La Escuela Nacional Preparatoria N.º 2 "Erasmo Castellanos Quinto" ha tomado la determinación de suspender todas sus actividades académicas y administrativas para este martes 17 de febrero. La medida, anunciada por las autoridades de la Universidad Nacional Autónoma de México (UNAM), responde a una combinación de factores ambientales que ponen en riesgo la salud de la comunidad estudiantil y docente.
Suspenden clases por entorno afectado por el humo
El motivo principal de esta decisión es el humo derivado de un incendio de pastizales registrado en las cercanías del plantel. De acuerdo con el comunicado oficial emitido por la institución, el siniestro ha generado densas columnas de humo que se han desplazado hacia las instalaciones, dificultando la visibilidad y, lo más preocupante, comprometiendo la calidad del aire en los salones de clase y áreas comunes.
#IMPORTANTE | La Preparatoria 2 de la UNAM suspendió clases para este martes 17 de febrero.
— Fuerza Informativa Azteca (@AztecaNoticias) February 17, 2026
El plantel dio a conocer que fue por el humo generado por un incendio de pastizales y por la contingencia ambiental.https://t.co/axwViHZD6w pic.twitter.com/3hq5waP95T
A pesar de los esfuerzos de los cuerpos de emergencia por controlar el fuego en las zonas verdes aledañas, la persistencia de las partículas suspendidas obligó a los directivos a priorizar la seguridad física de los alumnos y el personal administrativo.
Contingencia ambiental Fase I
A la problemática local generada por el incendio, se suma un panorama regional más complejo: la contingencia ambiental que se encuentra activa en la zona. La acumulación de contaminantes, sumada a las emisiones directas del incendio, crea un ambiente hostil para cualquier tipo de actividad física o académica prolongada.
Las autoridades universitarias destacaron que la decisión de cerrar las puertas del plantel este martes no es aislada, sino que obedece a un estricto protocolo de protección civil. "En atención a la situación actual y considerando los niveles de contaminación registrados, se determinó que no existen las condiciones óptimas para el desarrollo de las labores cotidianas", señala el documento difundido por la UNAM.
Medidas y protocolos de seguridad ante presencia de humo
Ante este escenario, la dirección de la Preparatoria 2 ha hecho un llamado enérgico a su comunidad para que se mantengan informados a través de los canales oficiales y sigan al pie de la letra los protocolos de seguridad. Entre las recomendaciones generales para quienes residen o transitan cerca de la zona afectada se encuentran:
* Evitar actividades al aire libre.
* Mantener ventanas y puertas cerradas para impedir el paso del humo.

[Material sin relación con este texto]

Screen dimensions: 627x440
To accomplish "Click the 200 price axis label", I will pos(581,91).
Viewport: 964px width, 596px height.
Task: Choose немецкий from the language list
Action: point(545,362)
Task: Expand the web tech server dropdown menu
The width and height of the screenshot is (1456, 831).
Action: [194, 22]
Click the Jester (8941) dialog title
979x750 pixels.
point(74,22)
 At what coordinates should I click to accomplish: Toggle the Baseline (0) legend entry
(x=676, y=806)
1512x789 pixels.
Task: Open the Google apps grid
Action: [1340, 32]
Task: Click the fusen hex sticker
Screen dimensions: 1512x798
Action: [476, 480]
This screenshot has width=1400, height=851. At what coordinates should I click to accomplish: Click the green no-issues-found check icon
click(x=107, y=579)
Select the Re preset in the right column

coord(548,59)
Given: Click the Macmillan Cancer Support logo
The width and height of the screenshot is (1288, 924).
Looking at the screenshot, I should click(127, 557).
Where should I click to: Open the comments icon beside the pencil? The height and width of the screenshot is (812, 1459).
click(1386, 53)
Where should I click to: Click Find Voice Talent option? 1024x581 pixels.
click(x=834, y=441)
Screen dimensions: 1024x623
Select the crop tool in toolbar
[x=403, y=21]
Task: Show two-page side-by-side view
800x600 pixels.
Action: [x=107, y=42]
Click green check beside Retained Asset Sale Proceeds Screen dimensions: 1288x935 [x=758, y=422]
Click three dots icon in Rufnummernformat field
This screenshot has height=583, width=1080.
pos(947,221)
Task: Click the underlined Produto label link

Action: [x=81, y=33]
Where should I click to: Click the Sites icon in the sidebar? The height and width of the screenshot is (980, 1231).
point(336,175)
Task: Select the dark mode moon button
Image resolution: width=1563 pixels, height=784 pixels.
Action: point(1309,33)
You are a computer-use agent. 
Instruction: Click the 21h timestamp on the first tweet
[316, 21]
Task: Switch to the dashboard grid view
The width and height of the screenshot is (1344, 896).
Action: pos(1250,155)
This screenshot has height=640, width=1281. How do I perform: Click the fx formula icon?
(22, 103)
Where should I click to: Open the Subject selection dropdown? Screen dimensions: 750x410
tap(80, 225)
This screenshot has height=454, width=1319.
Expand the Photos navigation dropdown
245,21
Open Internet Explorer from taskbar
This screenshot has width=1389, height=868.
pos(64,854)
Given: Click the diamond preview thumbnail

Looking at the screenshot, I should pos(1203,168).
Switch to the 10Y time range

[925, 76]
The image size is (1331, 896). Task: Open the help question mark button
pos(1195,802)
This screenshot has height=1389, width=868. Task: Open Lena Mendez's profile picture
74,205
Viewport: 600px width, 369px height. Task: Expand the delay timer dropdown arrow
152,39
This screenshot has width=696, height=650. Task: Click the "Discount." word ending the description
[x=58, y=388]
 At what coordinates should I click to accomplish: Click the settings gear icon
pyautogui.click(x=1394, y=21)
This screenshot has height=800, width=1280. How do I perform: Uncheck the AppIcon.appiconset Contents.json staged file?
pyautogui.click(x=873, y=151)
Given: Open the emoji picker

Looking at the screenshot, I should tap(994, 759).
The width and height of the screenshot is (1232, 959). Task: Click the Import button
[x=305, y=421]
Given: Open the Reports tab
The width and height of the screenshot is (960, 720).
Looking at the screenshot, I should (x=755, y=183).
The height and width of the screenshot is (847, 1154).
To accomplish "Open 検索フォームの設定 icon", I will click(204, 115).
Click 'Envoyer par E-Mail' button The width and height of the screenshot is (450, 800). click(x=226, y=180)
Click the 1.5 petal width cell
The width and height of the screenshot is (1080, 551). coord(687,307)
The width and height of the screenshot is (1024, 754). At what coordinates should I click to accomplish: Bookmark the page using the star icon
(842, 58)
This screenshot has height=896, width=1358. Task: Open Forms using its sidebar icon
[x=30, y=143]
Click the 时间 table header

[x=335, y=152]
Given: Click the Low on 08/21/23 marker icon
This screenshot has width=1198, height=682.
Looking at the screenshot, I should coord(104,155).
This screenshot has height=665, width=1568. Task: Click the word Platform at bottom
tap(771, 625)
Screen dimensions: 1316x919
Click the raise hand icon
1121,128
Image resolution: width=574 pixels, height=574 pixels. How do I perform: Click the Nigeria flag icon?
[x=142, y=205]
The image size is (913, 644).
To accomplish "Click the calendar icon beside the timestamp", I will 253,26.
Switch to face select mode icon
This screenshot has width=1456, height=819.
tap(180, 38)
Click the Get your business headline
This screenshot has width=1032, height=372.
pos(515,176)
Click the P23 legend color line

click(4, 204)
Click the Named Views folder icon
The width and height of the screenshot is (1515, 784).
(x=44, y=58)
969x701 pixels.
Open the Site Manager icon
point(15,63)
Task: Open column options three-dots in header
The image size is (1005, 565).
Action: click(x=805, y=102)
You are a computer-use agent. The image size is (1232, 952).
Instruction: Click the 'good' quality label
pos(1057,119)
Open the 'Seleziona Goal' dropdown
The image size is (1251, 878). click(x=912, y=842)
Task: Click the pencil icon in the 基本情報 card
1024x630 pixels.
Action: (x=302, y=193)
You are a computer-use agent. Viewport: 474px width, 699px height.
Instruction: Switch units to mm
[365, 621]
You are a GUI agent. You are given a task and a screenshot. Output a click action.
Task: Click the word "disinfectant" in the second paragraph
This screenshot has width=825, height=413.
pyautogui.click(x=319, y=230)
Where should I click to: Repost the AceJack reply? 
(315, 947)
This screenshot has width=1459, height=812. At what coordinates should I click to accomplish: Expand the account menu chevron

* Hacer uso de cubrebocas en caso de exposición inevitable al exterior.
Se espera que, una vez que el incendio sea sofocado en su totalidad y las autoridades ambientales reporten una mejora en la calidad del aire, las actividades se reanuden de manera habitual. No obstante, la UNAM ha enfatizado que la reapertura dependerá exclusivamente de la evolución de las condiciones climáticas y de la dispersión de los contaminantes.
¿Qué le pasa al cuerpo al inhalar humo?
De acuerdo con los Centros para el Control y la Prevención de Enfermedades (CDC), el humo es una mezcla compleja de gases y partículas finas que, al ser inhaladas, penetran profundamente en los pulmones. Estas partículas microscópicas pueden causar inflamación inmediata en las vías respiratorias, lo que provoca síntomas como tos, sibilancias y dificultad para respirar, incluso en personas sanas. Además, el humo contiene monóxido de carbono, un gas que reduce la capacidad de la sangre para transportar oxígeno a los órganos vitales, lo que puede derivar en mareos, dolor de cabeza y fatiga extrema.
A largo plazo o ante una exposición intensa, la inhalación de humo puede agravar condiciones preexistentes como el asma o la insuficiencia cardíaca congestiva. Los CDC advierten que el estrés que el humo genera en los pulmones y el corazón puede desencadenar ataques cardíacos o accidentes cerebrovasculares en poblaciones vulnerables. Incluso en exposiciones breves, la irritación de los ojos, la nariz y la garganta es común, ya que los químicos presentes en el humo actúan como irritantes directos sobre las membranas mucosas, debilitando la respuesta inmunitaria local contra infecciones respiratorias.